Review: Wes Craven's New Nightmare [1994]

Dir. Wes Craven

Cast: Heather Langenkamp, Robert Englund, Wes Craven, David Newsom, Miko Hughes, John Saxon

New Nightmare is the single most sure-footed entry in the Nightmare series since the original A Nightmare on Elm Street, made prior to that other self-reverential, post-ironic box office favourite Scream, it once again asserts just how authoritative Wes Craven can be at envisioning hauntingly potent, conceptual horror movies. The film within a film paradigm has been applied many times before and since but here under Craven's dexterous touch fabricates a very interesting sojourn indeed.

In 1984, horror director Wes Craven created A Nightmare on Elm Street, it was lauded as one of the scariest movies ever produced and made huge stars of the, as yet unknown, Robert Englund and Heather Langenkamp. Ten years later, Heather is living in domestic bliss with her husband, SFX whizz Chase (Newsom), and her son, Dylan (Hughes). But her life is being turned upside down on account of being stalked by a person, or persons, unknown, who bears an uncanny vocal semblance to one, Mr. Fred Krueger, Dylan is refusing to sleep any more, and New Line Cinema has just approached her with a role in their "Ultimate Nightmare" reboot. Not to mention that a series of incongruous things have been transpiring in the supposed real world involving localized earthquakes, her friend Robert Englund's recurring nightmares and Wes Craven, himself, being atypically taciturn and evasive about the script of this all new Freddy film.

Heather Langenkamp stars as both herself and her precursory "Nightmare" persona Nancy Thompson in New Nightmare, which, on first viewing can feel stilted and perplexing for the adventitious viewer, but handled expertly by Craven succeeds in transcending self-parody. Robert Englund also stars in a dual role, as both himself and Freddy Krueger, and his return as the darker, more malignant Krueger is a pleasure to witness. Any memory of the Dream Child/Master era Freddy is eradicated by Craven's solid script, no more facetious one-liners or throwaway quips, this Krueger takes us kicking and screaming back to the unrepentantly sadistic character that petrified so many teens in the 1980s.

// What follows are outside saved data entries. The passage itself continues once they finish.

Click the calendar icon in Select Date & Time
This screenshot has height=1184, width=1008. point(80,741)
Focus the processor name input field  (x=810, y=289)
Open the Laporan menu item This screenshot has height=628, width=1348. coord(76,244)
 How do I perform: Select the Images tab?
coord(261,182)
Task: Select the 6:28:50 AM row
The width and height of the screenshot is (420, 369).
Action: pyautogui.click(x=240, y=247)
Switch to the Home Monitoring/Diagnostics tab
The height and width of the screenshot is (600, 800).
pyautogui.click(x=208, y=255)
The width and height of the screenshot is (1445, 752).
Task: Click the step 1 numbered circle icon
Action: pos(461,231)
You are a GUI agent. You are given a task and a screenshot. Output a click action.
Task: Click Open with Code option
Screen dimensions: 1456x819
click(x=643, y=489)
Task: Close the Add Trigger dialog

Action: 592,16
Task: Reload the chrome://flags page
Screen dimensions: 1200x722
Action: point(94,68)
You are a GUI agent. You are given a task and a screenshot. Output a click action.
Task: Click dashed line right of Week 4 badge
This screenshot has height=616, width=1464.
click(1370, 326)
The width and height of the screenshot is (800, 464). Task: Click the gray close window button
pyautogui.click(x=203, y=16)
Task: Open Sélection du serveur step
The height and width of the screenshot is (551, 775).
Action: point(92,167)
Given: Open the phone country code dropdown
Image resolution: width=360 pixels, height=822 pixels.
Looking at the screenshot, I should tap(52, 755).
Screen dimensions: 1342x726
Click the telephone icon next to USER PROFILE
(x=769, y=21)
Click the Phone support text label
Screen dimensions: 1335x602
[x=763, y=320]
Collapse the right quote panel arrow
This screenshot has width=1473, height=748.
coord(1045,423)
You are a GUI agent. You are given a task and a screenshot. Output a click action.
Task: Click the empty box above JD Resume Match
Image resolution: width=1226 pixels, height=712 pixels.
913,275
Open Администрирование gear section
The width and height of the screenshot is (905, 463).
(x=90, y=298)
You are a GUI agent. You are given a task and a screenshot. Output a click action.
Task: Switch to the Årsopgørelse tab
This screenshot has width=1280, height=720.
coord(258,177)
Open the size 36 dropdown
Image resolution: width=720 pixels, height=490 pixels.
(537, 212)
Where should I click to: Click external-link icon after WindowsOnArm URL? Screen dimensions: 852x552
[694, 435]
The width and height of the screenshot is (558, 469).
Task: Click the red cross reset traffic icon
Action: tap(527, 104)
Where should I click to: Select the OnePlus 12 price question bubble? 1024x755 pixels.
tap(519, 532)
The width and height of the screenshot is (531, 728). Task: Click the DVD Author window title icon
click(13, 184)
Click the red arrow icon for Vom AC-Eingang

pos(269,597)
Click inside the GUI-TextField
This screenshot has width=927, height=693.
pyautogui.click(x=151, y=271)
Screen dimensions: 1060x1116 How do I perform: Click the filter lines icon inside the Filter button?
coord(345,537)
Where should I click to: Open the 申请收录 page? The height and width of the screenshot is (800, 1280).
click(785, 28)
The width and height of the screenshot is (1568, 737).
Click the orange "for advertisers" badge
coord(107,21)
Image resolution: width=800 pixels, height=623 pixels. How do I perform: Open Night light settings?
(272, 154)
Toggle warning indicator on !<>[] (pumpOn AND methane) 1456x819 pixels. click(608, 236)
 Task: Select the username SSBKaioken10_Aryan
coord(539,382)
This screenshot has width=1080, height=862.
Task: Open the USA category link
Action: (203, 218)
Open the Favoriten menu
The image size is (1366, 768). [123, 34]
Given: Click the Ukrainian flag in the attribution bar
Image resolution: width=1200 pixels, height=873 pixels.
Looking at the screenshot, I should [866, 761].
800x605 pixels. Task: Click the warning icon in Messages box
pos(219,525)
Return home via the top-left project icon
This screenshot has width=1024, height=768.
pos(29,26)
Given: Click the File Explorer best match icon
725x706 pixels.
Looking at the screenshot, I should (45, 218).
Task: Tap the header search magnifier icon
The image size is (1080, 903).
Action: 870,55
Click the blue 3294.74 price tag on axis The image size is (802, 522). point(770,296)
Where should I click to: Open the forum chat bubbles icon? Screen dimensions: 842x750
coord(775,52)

Even the makeup SFX have been redesigned to allow for an otherworldly, archaic evil feel to the character for the first time, usurping the trappings of modern horror and giving it an almost gothic twist.

The stand out performance, for me, in the movie has to go to Miko Hughes though, as Heather's son Dylan, his performance is both angelic and creepy in equal measures and adds profundity to a narrative that at times can border on the implausible. His talent to effect the articulation and corporal personality traits of Krueger at times are startling, the modifications in his intonation and body movements are implicit but nonetheless potent and unnerving.

The movie goes through numerous situational techniques that allow Craven to showcase his acuity for alternative directorial genres, from the pseudo documentary style of the opening narrative setup, through the reportage style, handheld method of the later 'celebrity' day to day segments. Leading finally into his elected oeuvre of polished, steadicam driven, fervidly edited horror and the body count begins to rise. The majority of the carnage is reserved for dream sequences allowing Craven to keep the body count low, but the tension high. This combination of approaches is what allows New Nightmare to prevail where all the other Nightmare sequels failed, it is feverishly creepy and holds to the traditions of classic horror more authoritatively than the majority of modern horror.

Wes Craven's New Nightmare is a must see for horror fans, it's creative and the definitive return of Wes Craven at his strongest.

Verdict: Sit back and rediscover the joys of Freddy.